Sequence of models

Three models are particularly important in the analysis of experiments involving mixtures:

Mean only

If this model holds, the mean response does not depend on the mixture. The model has 1 degree of freedom.
Linear model

In this model, the response surface is linear. It has 3 degrees of freedom.
Quadratic model

This model describes a quadratic response surface and has 6 degrees of freedom.

Each model is more flexible than the previous one (more degrees of freedom) so it has a lower residual sum of squares when fitted by least squares.

Sums of squares and anova table

The decreases in the residual sums of squares (explained by adding terms to the mean-only model) are the basis of an analysis of variance table.

  Source of variation      SSq   df   MSq      F      p-value  
  Adding linear terms    ? 2 ?   ?   ?
  Adding quadratic terms    ? 3 ?   ?   ?
  Residual ?  n - 6   ?    
  Total ?   n - 1        

The p-values on the right test whether there is any evidence that the corresponding added terms are needed.

Elongation of yarn

The analysis of variance table below tests the significance of the quadratic terms for the yarn elongation data.

  Source of variation      SSq   df   MSq      F      p-value  
  Linear Terms    57.629   2     28.815     39.53   <0.001
  Quadratic terms 70.667   3   23.556     32.32   <0.001
  Residual 6.560    9     0.729      
  Total   134.856     14        

Since the p-value for the quadratic terms is so highly significant, we conclude that there is curvature in the response surface. (Since we have concluded that there is curvature, there is no point in trying to interpret the p-value for the linear terms.)

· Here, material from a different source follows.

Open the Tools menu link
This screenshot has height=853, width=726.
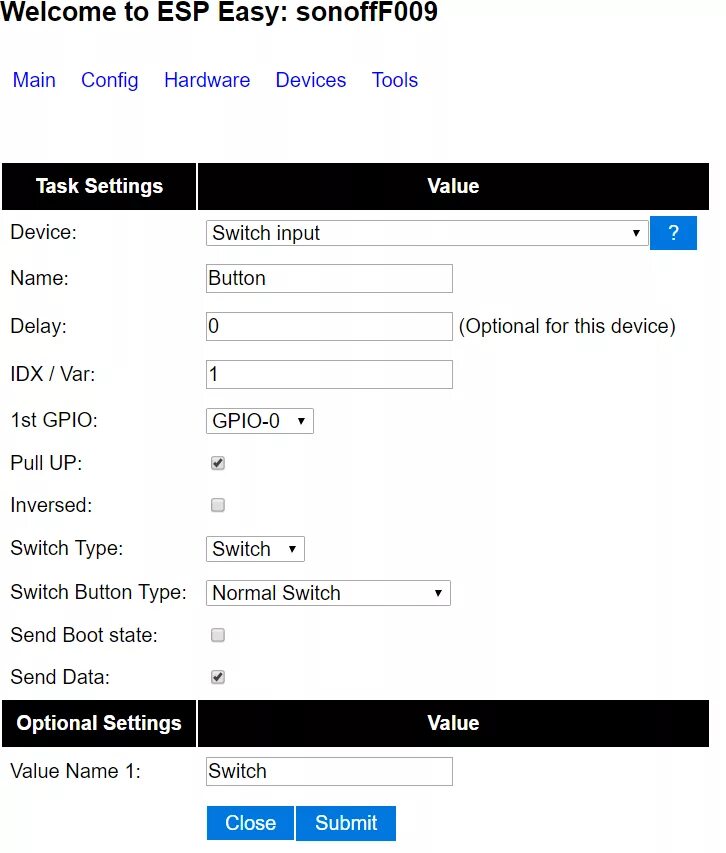click(395, 80)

Testing for lack of fit of the quadratic model

If there are more design points (distinct combinations of factor levels) than parameters in the model, and there are replicate runs at some of the design points, then it is possible to further refine the analysis of variance table to test for lack of fit of the quadratic model.

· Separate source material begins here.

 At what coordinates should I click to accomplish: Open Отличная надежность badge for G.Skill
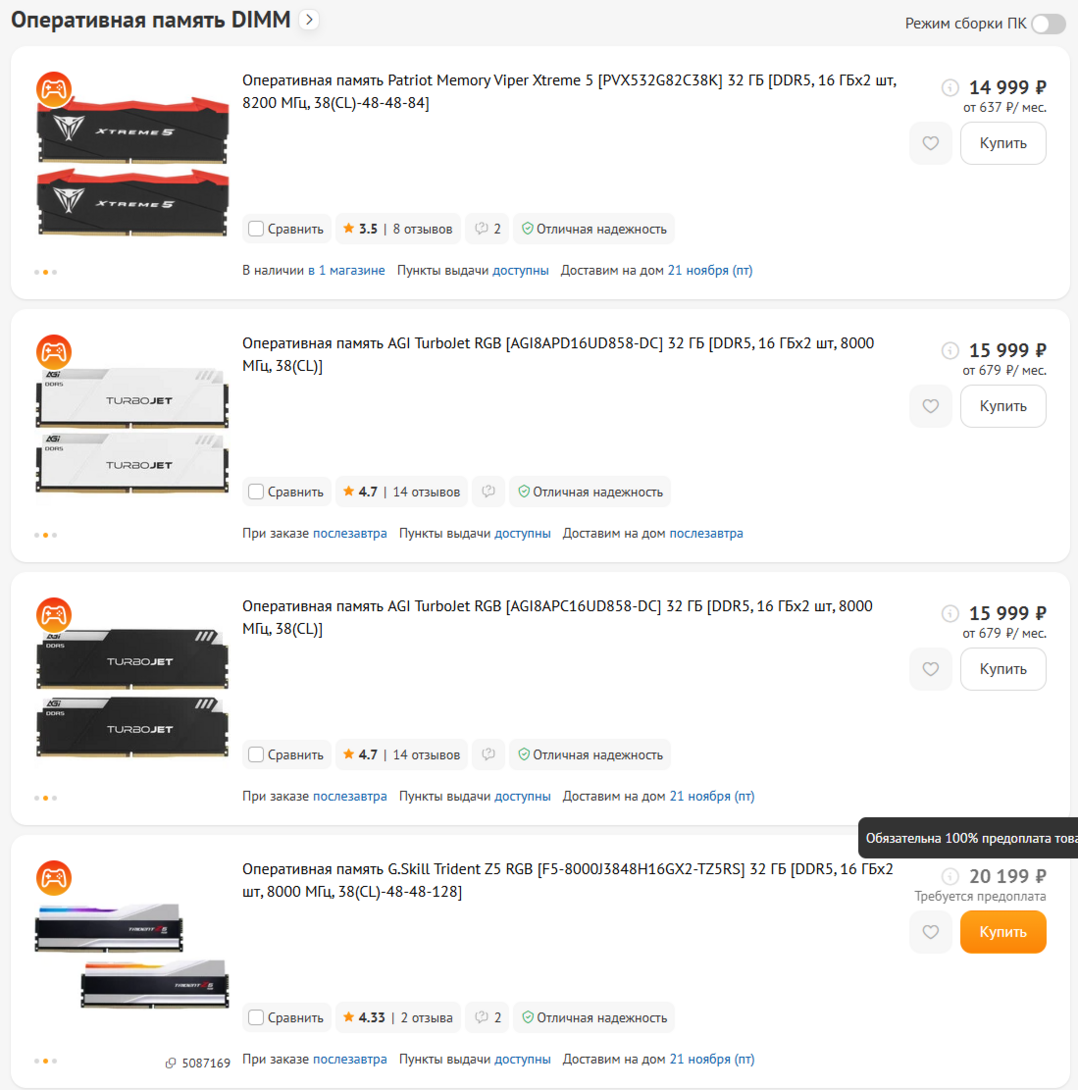pos(594,1017)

If there are d design points, the pure error sum of squares measures variability within each of the d sets of replicate observations (the sum of squares about the means for all design points). The lack of fit sum of squares describes distance between the observed mean response at all design points and the corresponding fitted values from a quadratic model.

  Source of variation      SSq   df   MSq      F      p-value  
  Adding linear terms    ? 2 ?   ?   ?
  Adding quadratic terms    ? 3 ?   ?   ?
  Lack of fit ? d - 6 ? ? ?
  Residual (pure error) ?   n - d - 6   ?    
  Total ?   n - 1        

As usual, the p-values are interpreted from the bottom of the anova table upwards. If the lack-of-fit term is highly significant (low p-value), then we would conclude that the curvature of the response surface is more complex than quadratic. (And there would be no point in testing the quadratic or linear terms.)

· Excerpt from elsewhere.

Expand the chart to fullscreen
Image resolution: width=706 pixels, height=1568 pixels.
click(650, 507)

Conversely, if we conclude that there is no evidence of lack of fit of the quadratic, we would try to interpret the p-value for the quadratic term, etc.

Elongation of yarn

In this data set, there were exactly 6 design points (distinct combinations of factor levels). Since there are also 6 parameters in the quadratic model, the least squares response surface fits exactly through the mean response at each of the design points. A consequence is that there are no degrees of freedom to test for lack of fit of the model for this data set.

A better experimental design would have been a simplex-centroid design which has the same design points as the m=2 simplex-lattice design but adds one extra design point with an equal mixture of all 3 components. This would have left one degree of freedom to test for lack of fit of the quadratic model.